Insurance companies that write business in Connecticut are being asked to provide details regarding climate change risks and how it could potentially impact their investments, environmental strategy and communications with customers regarding the affect on policies.
Thomas B. Leonardi, the State Insurance Commissioner, has distributed a comprehensive survey to about 100 insurers that will eventually be made available to the public. Among some of the major topics of the survey are the changing weather patterns and how companies research and plan for these unexpected events and what financial impact it could have on customers.
And certainly, the stability of rates is a major concern for Mr.
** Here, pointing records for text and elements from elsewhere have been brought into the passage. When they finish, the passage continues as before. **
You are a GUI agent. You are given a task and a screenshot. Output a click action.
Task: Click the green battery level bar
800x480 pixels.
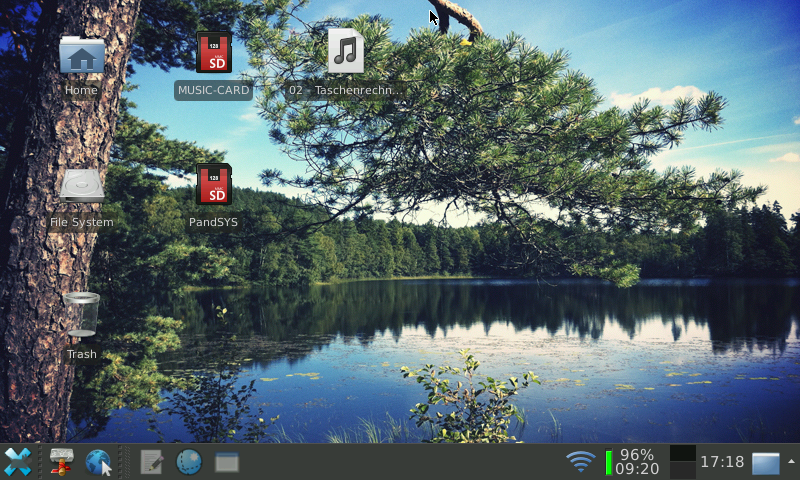tap(608, 462)
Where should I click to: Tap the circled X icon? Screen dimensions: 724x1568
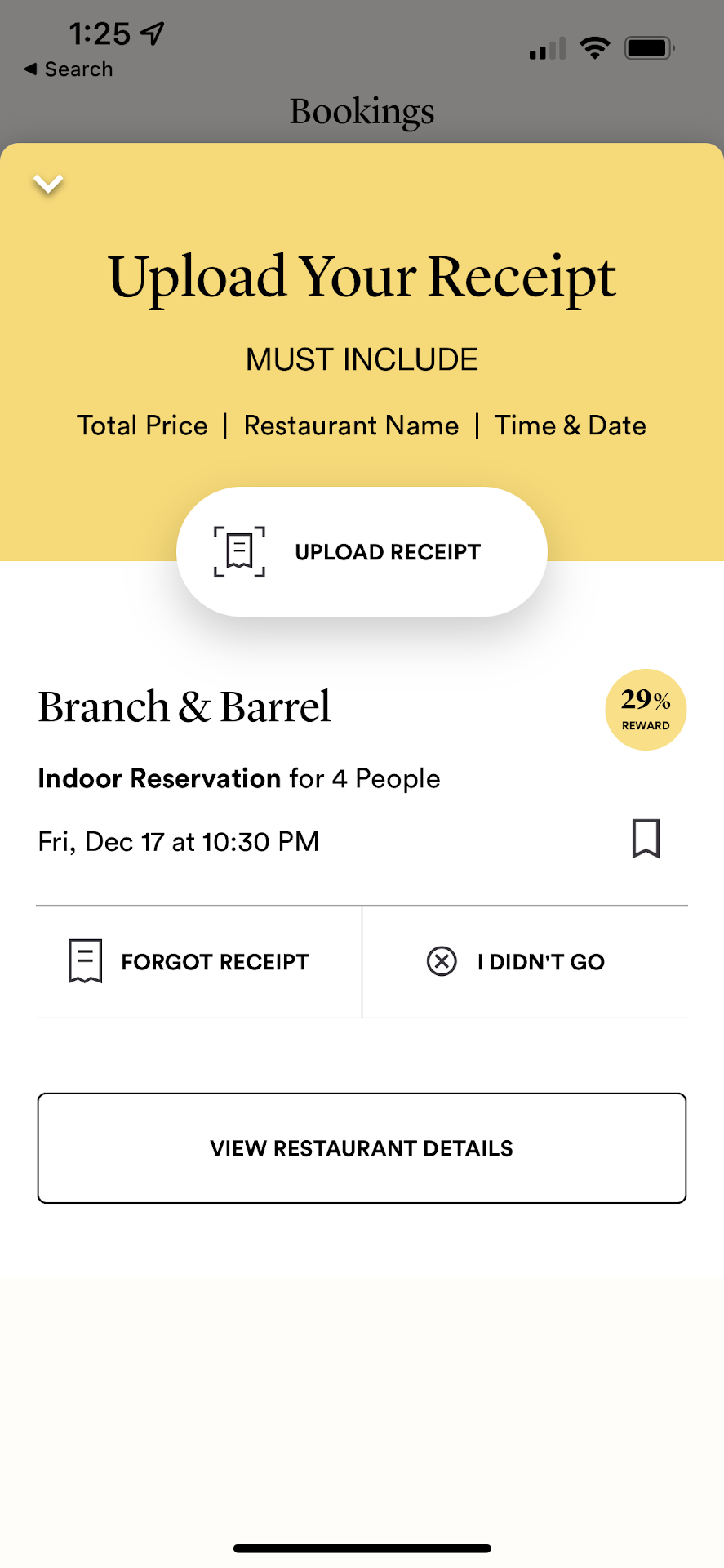442,961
Leonardi. If prices of policies are going to wildly fluctuate after every change in weather patterns or large-scale events, rate stability will vanish, which is one of the goals of any State Department Of Insurance. Some of the biggest concerns are the potential damage caused by hurricanes, severe thunderstorms, extended heat waves, tornadoes and major hail storms.
The survey was sent to carriers that not only wrote auto and homeowner’s insurance, but also life and health benefits as well. Although the focus is more on property and casualty coverage when natural disasters are discussed, life, health and disability rates could also be adversely affected.
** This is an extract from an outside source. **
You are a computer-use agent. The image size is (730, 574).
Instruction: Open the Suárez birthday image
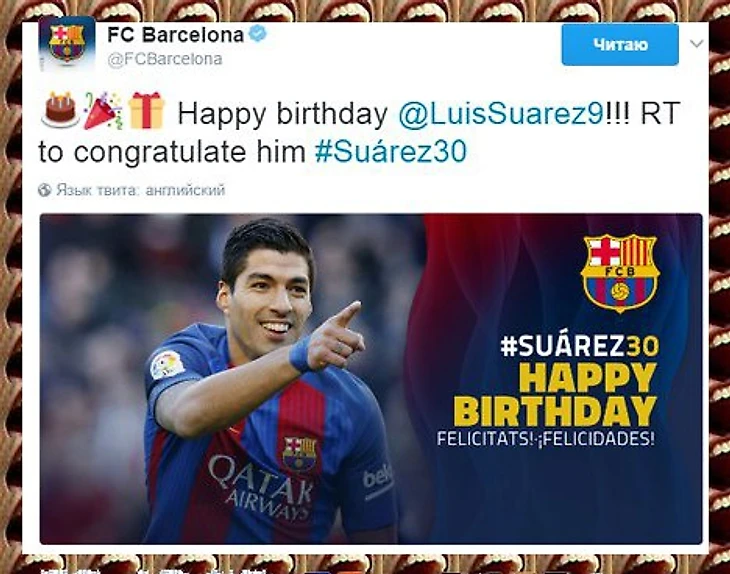coord(371,379)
Of course, not every insurance company is going to agree on how much time, effort and money should be spent on the subject. In fairness, the notion of climate change and global warning is still very subjective. Hartford, for example, is one of the largest companies doing business in Connecticut and they have devoted time in the past taking similar surveys and closely studying the results.
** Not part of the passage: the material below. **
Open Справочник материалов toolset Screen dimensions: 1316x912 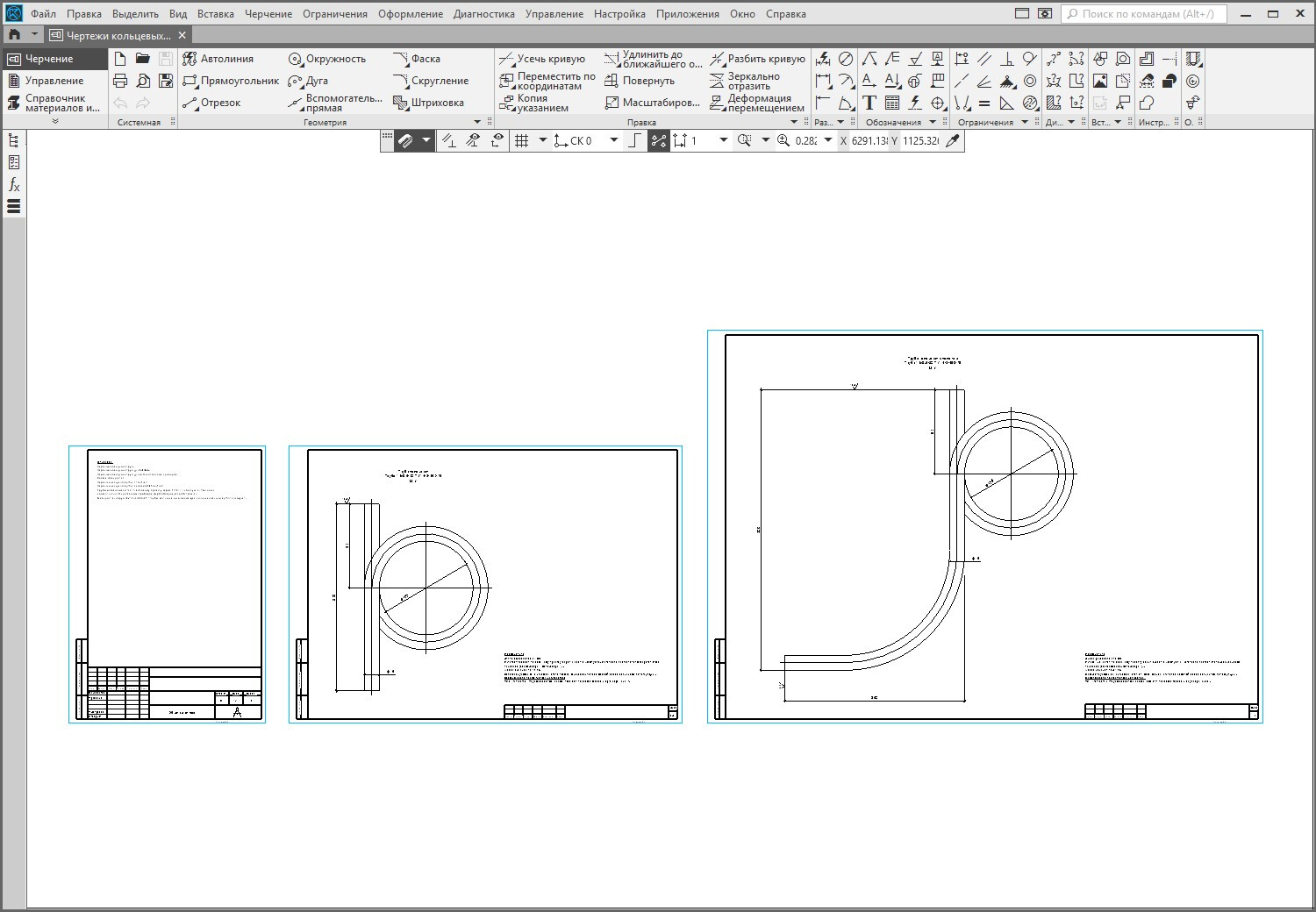tap(54, 103)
Aetna has also been active in conserving energy in locations here in the US and abroad. they have been very active in promoting the protection of resources and consuming less energy, which translates to lower premiums for customers. Their best health insurance rates in Connecticut are also among the most competitive, although, in fairness, conservation probably does not substantially impact their healthcare prices
National disasters continue to cost big and small insurance companies tremendous amounts of time, manpower and money. In 2012, almost $60 billion was spent on paying and investigating claims, cleanup and rebuilding. Storm Sandy was responsible for almost $26 billion of that amount, and claim payments are still being paid. Fortunately, sufficient reserves were available to pay all claims.
Larger insurers are typically better at weathering the storm (no pun intended). The five largest carriers in Connecticut (ranked by their total assets) are Hartford, Aetna, Tavelers, General Re and Phoenix Home Life Mutual. Although their views on the possibility (or existence) of climate change may be different, all five companies are quite financially sound.